A new study in the journal Nature describes a model that can successfully predict changes in seasonal human influenza virus from year to year.
The model, developed by German and US researchers, considers the evolutionary advantages of mutations in previous influenza strains, and the frequency of these mutations, to predict the future evolution of current strains.
Predicting the make-up of future strains of influenza is critical for vaccine design and the model could play an important role in staying one step ahead of the ever-changing influenza virus.
The Science Media Centre contacted infectious disease experts for comment on the research:
Prof Michael Baker, Department of Public Health, University of Otago, Wellington, comments:
“Seasonal influenza remains one of New Zealand’s most important infectious diseases. It is estimated to kill around 400 New Zealanders a year and hospitalises thousands more as well as causing a large amount of suffering and lost productivity. Influenza vaccine remains our major tool to combat this disease. Unfortunately, the vaccine is only moderately effective, partly because influenza virus evolves rapidly with new strains appearing each year. This antigenic drift means that the vaccine produced in batches before each season may not perfectly match the circulating viruses. Anything that can improve the fit of the vaccine to the likely strains of virus that will be circulating in the upcoming influenza season is therefore welcome.
“This published research seems promising in that regard. The test will be whether it can contribute to improved vaccine formulation and vaccine effectiveness. That assessment may take several years to emerge. Either way, the science behind this work will almost certainly improve our ability to prevent and control influenza over the next few years and may also be applicable to other rapidly evolving pathogens. The ultimate goal will be vaccines which are effective against all circulating strains of seasonal, and ultimately pandemic, influenza.”
Dr Sue Huang, Director of the WHO National Influenza Centre and Senior Science Leader, Institute of Environmental Science & Research (ESR) comments:
“The goal of vaccine strain selection is to achieve the best match between the vaccine strain and the circulating strain. There are many different influenza strains within each influenza type/subtype (i.e. A(H1N1), A(H3N2) and B) circulating in a given season.
“The real difficulty is to predict which strain will be fit enough to become the predominant strain a year into the future. The current vaccine strain selection uses assays that identify antigenic difference between the current circulating strains and vaccine strain. This method is highly effective in some years, but antigenic mismatch between the vaccine strain and the strain that ends up predominating the next flu season do occur.
“This study published in Nature provides very good insights. It tells us that when a new variant is identified and the mutation occurs on a specific gene in protein regions that are not recognized by human antibodies, this type of mutation is often deleterious to the virus because they reduce protein stability or upset evolutionarily conserved viral functions. This type of antigenic variant is therefore not fit to become the predominant strain in the next flu season. If it is selected to be a vaccine strain, it would result in a mismatch situation.

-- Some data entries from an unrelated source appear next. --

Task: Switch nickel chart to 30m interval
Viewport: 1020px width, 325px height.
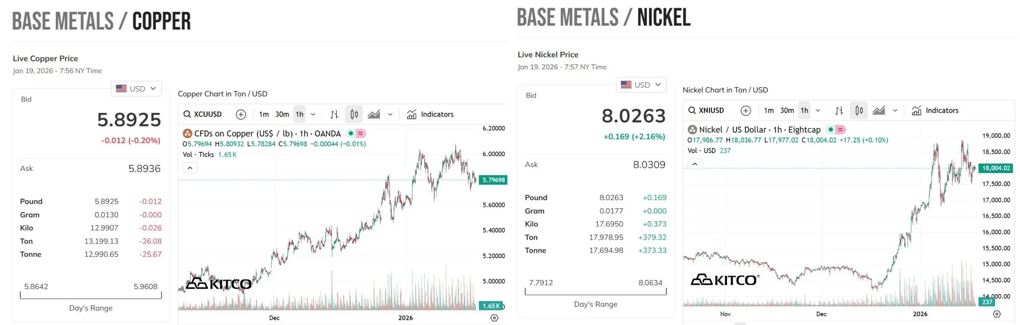Action: (x=787, y=110)
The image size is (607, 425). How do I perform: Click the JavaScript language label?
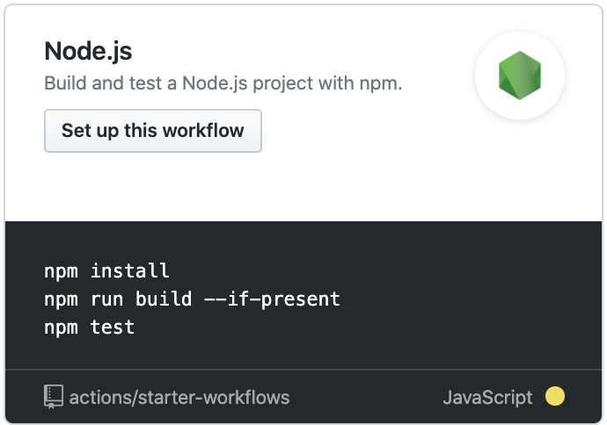[x=487, y=397]
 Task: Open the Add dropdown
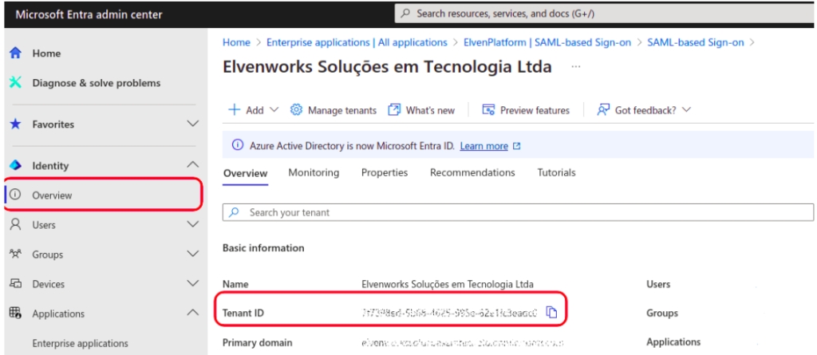(254, 110)
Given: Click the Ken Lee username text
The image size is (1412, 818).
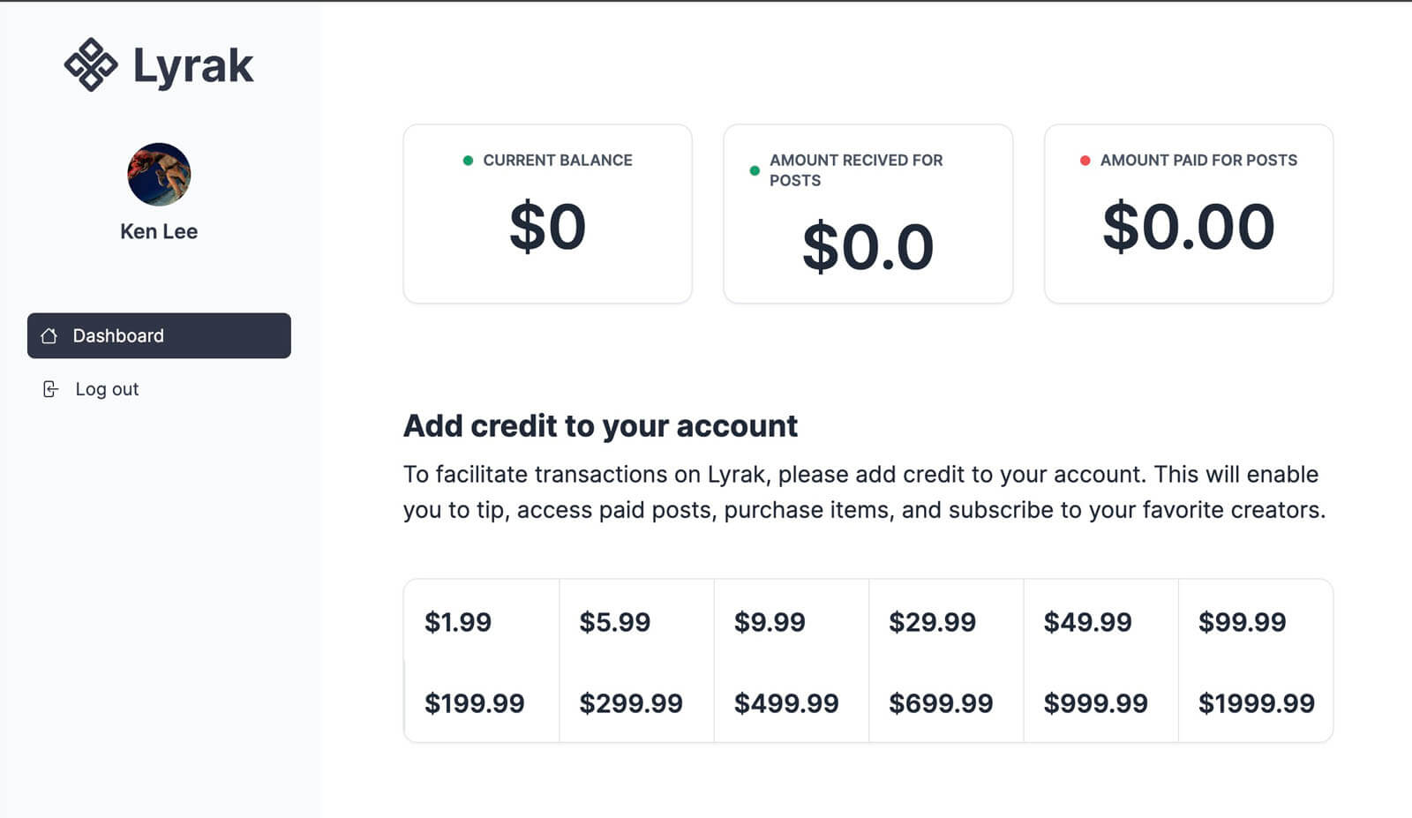Looking at the screenshot, I should [x=159, y=231].
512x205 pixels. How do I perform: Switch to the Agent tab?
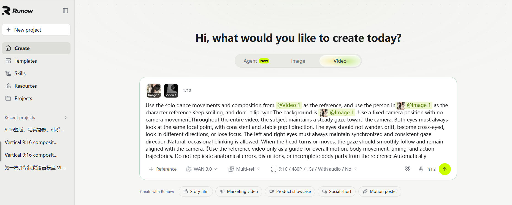point(256,61)
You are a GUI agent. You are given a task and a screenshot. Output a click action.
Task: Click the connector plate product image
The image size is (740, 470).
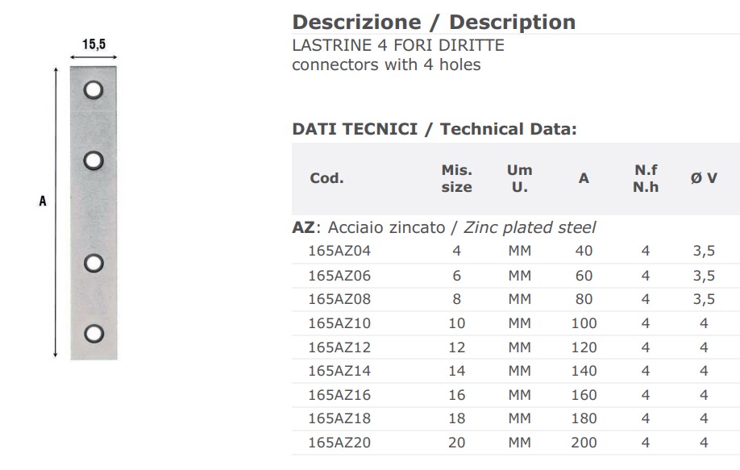coord(94,213)
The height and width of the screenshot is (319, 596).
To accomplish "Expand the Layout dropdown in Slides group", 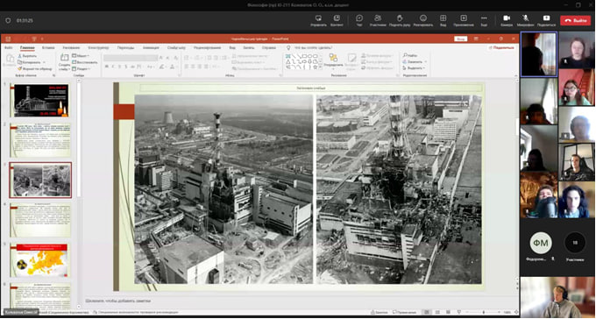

“On the other hand, if a new variant carries mutations in protein regions that are recognized by human antibodies, this type of mutation is often beneficial to the virus because they can be more effective in evading host immune response. This type of antigenic variant is fit to become predominant strain in the next flu season. If it is selected to be a vaccine strain, it would result in a good match. This new study will help to formulate better strategy in selecting vaccine strains in the future by including viral fitness considerations and cross-immunity estimations.
“An interesting perspective raised in the study is that it tries to infer fitness of the viruses based on their population genetic data and states that ‘the frequency of a strain is simply the fraction of the infected host individuals corresponding to that strain’. For a better estimation of the fitness of a strain, the population from which the virus is derived should be as representative as possible. Data from studies using a comprehensive, thorough and unbiased way to assess patients and collect samples for testing influenza, such as the ongoing SHIVERS project which our team leads, would provide a more robust basis for prediction of future predominant strains and thus result in better match between a vaccine strain and a future predominant circulating strain. This would help vaccine strain selection for both southern and northern hemispheres.”